Elsewhere the shares are much higher. In most of the countries where the International Rescue Committee works the rates are in double digits—for instance Somalia (17%, as of July 30th), Congo (20%), South Sudan (19%), Ivory Coast (16%) and the Central African Republic (16%). Relative to its population, Britain has done 600 times more tests than have the African countries where the IRC works.
Another hint of underreporting is found in the number of cases among Africa’s elites, who are more likely to get tests. At least three of South Sudan’s five vice-presidents have had covid-19. Burundi’s former president, Pierre Nkurunziza, probably died of it. So too did Perrance Shiri, Zimbabwe’s agriculture minister (who was better known for organising mass killings in Matabeleland in the 1980s). Unlike most of the country’s doctors, his pallbearers had protective gear.
Patchy data make it hard to assess many African countries’ responses. Mauritius, an island that quickly closed its borders, has largely suppressed the virus. Rwanda’s track-and-trace system, which includes random testing, has slowed transmission.

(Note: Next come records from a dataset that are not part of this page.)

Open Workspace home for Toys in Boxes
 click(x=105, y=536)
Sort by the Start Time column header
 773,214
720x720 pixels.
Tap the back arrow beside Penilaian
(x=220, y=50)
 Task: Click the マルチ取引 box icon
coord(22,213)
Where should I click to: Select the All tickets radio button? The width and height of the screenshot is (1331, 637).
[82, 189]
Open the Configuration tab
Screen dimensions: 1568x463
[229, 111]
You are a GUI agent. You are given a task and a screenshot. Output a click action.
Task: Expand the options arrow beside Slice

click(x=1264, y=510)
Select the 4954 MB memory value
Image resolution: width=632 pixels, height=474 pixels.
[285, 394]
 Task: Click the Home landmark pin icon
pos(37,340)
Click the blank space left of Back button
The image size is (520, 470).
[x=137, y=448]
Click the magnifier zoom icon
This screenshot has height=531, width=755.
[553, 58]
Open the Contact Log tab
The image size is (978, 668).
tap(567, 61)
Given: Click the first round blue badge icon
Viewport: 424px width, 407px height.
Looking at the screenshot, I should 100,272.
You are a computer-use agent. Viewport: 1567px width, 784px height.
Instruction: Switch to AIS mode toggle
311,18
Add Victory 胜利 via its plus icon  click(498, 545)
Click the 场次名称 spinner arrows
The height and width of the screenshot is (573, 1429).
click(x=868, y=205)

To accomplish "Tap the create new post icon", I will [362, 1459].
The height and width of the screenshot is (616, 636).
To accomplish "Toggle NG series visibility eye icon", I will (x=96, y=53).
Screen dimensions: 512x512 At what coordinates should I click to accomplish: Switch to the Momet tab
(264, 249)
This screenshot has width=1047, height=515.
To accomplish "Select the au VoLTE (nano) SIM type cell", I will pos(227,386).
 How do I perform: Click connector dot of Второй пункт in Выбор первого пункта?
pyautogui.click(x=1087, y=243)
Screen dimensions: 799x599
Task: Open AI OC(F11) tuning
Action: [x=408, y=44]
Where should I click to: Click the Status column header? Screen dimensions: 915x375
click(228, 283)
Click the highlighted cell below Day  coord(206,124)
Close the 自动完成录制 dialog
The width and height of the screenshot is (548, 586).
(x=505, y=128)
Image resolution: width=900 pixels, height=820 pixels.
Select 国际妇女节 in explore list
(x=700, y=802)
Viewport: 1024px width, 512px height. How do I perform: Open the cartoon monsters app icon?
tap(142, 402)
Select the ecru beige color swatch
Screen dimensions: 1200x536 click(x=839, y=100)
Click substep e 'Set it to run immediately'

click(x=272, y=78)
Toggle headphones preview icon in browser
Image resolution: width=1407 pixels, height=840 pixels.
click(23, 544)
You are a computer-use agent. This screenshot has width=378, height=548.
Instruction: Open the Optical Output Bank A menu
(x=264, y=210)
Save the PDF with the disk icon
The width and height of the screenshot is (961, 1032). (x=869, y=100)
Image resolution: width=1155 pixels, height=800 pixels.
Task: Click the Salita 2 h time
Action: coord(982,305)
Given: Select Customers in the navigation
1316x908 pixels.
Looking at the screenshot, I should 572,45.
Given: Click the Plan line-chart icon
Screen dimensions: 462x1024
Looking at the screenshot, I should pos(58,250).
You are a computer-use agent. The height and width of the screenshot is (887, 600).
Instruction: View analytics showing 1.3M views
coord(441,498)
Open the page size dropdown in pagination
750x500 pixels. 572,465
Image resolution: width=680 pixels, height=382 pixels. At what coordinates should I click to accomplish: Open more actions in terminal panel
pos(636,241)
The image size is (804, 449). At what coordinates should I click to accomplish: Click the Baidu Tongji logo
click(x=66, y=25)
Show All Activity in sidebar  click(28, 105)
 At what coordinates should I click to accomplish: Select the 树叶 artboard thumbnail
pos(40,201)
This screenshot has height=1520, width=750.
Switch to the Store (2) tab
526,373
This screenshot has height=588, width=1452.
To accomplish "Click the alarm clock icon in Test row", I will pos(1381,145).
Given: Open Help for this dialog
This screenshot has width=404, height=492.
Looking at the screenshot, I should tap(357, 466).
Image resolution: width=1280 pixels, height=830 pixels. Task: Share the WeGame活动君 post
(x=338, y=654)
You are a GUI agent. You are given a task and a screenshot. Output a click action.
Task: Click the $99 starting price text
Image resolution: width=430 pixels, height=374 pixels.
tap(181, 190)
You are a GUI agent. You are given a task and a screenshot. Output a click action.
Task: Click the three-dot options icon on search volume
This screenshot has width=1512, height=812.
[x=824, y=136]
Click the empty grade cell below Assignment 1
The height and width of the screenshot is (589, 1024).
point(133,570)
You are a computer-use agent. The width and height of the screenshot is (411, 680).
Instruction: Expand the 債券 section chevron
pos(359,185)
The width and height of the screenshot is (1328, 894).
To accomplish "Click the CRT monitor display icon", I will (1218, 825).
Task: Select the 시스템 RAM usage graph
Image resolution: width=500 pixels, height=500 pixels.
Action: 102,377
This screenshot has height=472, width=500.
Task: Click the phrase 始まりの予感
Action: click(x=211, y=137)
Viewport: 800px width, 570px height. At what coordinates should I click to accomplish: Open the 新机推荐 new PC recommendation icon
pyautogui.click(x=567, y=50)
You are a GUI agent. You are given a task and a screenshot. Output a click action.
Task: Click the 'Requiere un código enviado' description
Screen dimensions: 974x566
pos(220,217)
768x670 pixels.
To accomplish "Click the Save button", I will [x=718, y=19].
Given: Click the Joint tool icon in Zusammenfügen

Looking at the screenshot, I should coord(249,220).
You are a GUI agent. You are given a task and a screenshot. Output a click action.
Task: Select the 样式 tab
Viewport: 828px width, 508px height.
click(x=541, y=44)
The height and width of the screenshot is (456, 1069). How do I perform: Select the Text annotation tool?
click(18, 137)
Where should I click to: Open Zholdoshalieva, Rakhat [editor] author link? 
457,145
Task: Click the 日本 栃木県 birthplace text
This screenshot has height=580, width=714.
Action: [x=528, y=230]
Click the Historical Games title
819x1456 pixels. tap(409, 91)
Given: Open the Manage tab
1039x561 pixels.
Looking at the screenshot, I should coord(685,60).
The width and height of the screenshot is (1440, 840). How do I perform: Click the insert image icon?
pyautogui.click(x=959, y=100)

Cases seem to be growing quickly in most countries as they loosen lockdowns to try to revive their economies. States that appeared to have the virus under control, such as Ethiopia, Kenya and Zambia, are all experiencing daily growth rates above the regional average. Ghana’s widely praised testing strategy, involving a “pooled method” in which multiple samples are tested at once, is becoming less effective as cases rise. In Nigeria, home to nearly one-sixth of Africans, testing is held back by shortages of reagents and kits. It is using less than half of its testing capacity, according to a survey by the Tony Blair Institute.
Two supposed advantages for African countries are geography and demography. The relative isolation of rural areas was meant to slow transmission. It still might. But, notes Matshidiso Moeti, the head of the WHO Africa region, “the virus has spilled out of major cities and spread into distant hinterlands.”
The continent’s youthfulness is more of an obvious boon. Most Africans were born in the 21st century. Africa has a lower share of people over the age of 65 than any other continent. A recent paper published by the American Journal of Tropical Medicine and Hygiene argued that Uganda’s age structure will keep death rates lower than in other parts of the world. (Other pan-African models suggest that such advantages are outweighed by poor health systems.)
About 2% of Africans diagnosed with covid-19 have died. That is only half the global average. But such numbers should be treated with great caution. There is a delay between diagnosis and death, so the rate can be misleading when infections are rising rapidly. Also, only a few African countries keep good cause-of-death records. The WHO says it is trying to improve this, but the work is not happening fast enough. And politicians may not see it as in their interest to reveal how many people have died on their watch.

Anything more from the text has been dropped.